What you need to do:
Lay out the items from the start through the line holding "(282, 272).", inclusive, as a two-column CSV with the columns item_text and answer, one row per item. Put each value in a single quoted field and turn its line breaks into spaces.

....

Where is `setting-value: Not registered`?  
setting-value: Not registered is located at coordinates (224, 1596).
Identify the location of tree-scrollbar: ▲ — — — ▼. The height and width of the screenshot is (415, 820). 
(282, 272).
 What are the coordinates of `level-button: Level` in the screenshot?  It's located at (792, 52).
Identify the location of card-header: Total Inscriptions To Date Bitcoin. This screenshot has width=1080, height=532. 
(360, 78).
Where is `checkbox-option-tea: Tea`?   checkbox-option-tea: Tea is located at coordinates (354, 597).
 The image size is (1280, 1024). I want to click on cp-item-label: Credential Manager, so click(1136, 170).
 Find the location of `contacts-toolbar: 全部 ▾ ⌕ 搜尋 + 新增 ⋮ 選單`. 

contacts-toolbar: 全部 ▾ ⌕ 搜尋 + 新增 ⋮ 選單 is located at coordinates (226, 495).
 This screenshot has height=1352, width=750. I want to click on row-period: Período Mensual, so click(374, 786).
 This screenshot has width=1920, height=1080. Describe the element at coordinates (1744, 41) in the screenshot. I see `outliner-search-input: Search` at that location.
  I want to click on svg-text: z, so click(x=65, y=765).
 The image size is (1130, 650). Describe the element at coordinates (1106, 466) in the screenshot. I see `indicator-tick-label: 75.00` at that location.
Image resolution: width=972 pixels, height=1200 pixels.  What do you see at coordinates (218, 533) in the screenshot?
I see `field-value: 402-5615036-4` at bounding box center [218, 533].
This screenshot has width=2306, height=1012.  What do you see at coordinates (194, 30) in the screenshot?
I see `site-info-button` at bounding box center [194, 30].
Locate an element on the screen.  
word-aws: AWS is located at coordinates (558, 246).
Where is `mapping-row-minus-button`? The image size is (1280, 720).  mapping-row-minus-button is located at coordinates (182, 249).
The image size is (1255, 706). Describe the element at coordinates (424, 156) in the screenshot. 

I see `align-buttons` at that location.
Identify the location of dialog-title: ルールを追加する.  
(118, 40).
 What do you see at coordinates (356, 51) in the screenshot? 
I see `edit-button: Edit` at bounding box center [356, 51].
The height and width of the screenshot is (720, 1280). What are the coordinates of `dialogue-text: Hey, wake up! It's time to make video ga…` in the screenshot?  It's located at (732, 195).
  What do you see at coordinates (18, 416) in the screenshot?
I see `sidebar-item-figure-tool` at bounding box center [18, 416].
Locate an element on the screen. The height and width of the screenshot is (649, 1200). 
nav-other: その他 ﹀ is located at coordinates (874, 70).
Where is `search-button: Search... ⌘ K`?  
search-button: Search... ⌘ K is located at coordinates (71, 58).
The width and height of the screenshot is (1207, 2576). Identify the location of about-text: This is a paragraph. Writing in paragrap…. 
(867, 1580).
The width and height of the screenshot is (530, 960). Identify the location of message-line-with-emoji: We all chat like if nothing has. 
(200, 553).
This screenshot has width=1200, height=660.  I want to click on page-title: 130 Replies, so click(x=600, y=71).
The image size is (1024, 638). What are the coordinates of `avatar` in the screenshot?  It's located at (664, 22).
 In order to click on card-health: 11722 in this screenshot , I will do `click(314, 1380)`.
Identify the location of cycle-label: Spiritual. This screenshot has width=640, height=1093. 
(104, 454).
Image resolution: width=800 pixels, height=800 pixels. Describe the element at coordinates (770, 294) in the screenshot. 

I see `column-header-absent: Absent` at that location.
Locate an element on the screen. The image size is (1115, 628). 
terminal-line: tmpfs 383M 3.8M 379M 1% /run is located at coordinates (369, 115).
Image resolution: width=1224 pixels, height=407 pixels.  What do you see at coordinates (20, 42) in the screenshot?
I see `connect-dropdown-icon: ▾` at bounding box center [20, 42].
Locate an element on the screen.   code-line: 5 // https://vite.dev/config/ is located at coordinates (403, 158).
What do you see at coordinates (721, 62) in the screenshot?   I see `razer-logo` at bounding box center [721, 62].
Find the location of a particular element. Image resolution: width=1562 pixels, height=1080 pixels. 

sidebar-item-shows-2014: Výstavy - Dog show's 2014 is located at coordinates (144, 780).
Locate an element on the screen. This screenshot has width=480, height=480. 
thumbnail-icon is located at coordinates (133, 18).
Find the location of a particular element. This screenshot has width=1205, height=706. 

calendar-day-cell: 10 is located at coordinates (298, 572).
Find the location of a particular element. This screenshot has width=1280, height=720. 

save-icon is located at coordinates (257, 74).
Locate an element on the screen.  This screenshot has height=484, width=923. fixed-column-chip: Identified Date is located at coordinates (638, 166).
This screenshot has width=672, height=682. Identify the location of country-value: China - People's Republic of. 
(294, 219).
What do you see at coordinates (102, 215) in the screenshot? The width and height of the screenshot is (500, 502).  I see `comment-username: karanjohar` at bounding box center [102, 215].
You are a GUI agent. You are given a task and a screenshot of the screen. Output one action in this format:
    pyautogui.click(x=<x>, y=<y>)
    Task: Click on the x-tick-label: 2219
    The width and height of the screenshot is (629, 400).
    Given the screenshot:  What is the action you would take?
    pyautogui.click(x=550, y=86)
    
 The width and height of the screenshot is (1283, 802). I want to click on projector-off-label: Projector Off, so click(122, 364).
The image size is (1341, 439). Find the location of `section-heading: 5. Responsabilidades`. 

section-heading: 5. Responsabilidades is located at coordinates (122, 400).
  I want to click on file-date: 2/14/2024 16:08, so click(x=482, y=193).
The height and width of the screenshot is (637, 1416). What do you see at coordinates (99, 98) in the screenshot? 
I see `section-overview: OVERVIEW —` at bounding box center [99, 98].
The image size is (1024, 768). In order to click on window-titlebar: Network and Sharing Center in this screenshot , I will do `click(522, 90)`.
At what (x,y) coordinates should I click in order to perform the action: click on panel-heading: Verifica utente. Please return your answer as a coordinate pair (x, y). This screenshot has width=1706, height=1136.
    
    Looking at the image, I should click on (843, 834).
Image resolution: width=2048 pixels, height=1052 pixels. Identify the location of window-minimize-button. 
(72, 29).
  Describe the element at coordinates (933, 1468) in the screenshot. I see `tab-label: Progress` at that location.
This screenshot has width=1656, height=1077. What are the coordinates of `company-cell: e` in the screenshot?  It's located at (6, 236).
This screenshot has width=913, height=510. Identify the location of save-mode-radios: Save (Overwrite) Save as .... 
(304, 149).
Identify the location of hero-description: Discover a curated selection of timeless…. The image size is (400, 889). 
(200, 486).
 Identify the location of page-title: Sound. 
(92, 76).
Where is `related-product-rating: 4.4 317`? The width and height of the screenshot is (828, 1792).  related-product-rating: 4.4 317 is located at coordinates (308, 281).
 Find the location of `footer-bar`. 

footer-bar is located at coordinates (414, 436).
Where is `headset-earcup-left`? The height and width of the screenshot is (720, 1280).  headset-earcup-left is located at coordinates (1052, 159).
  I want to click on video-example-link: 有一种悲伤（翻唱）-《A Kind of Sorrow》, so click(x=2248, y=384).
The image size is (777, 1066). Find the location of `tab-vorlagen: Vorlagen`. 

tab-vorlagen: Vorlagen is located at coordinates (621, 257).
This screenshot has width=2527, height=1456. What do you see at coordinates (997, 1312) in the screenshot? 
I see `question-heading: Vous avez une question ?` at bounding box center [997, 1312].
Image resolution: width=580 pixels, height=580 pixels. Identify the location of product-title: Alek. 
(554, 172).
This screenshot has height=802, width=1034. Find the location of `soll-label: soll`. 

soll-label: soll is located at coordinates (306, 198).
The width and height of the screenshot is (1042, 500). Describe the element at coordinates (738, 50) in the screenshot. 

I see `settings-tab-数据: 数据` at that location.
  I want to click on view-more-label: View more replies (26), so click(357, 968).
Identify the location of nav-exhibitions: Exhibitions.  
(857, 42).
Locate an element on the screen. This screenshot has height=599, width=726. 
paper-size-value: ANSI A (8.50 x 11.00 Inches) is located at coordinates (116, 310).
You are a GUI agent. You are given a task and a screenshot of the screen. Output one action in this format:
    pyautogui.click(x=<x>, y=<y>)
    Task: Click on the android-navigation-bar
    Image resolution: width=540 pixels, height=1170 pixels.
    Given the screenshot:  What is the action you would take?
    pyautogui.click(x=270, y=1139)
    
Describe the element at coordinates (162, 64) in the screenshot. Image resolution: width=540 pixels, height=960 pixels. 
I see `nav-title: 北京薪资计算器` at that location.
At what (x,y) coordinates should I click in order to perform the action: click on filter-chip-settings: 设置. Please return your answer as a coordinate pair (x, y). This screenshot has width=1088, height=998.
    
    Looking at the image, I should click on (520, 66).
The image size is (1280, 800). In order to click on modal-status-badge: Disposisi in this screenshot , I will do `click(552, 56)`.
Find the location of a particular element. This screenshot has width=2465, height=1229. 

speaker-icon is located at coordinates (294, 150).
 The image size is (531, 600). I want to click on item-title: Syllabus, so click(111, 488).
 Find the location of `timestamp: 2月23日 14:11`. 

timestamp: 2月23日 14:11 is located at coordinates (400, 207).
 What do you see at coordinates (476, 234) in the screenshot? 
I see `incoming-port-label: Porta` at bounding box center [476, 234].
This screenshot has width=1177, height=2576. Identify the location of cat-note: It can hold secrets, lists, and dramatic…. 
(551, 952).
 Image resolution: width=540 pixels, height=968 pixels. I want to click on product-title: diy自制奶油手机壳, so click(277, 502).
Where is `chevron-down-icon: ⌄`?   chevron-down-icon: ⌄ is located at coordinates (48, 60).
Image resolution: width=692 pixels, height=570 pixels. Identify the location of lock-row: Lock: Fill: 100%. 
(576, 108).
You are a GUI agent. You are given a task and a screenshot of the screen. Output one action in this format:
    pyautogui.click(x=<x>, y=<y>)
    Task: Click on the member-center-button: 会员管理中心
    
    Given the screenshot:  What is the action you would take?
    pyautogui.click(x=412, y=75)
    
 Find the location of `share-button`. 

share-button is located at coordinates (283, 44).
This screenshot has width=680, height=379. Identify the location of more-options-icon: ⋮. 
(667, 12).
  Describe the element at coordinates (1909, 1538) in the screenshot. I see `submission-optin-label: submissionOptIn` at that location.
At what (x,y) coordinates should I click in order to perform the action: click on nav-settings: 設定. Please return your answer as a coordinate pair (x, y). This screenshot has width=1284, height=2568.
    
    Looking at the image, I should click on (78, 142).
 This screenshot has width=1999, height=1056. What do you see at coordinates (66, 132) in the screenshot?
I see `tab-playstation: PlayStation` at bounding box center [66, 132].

....

Answer space:
item_text,answer
"Where is `setting-value: Not registered`?","setting-value: Not registered is located at coordinates (224, 1596)."
"Identify the location of tree-scrollbar: ▲ — — — ▼. The height and width of the screenshot is (415, 820).","(282, 272)."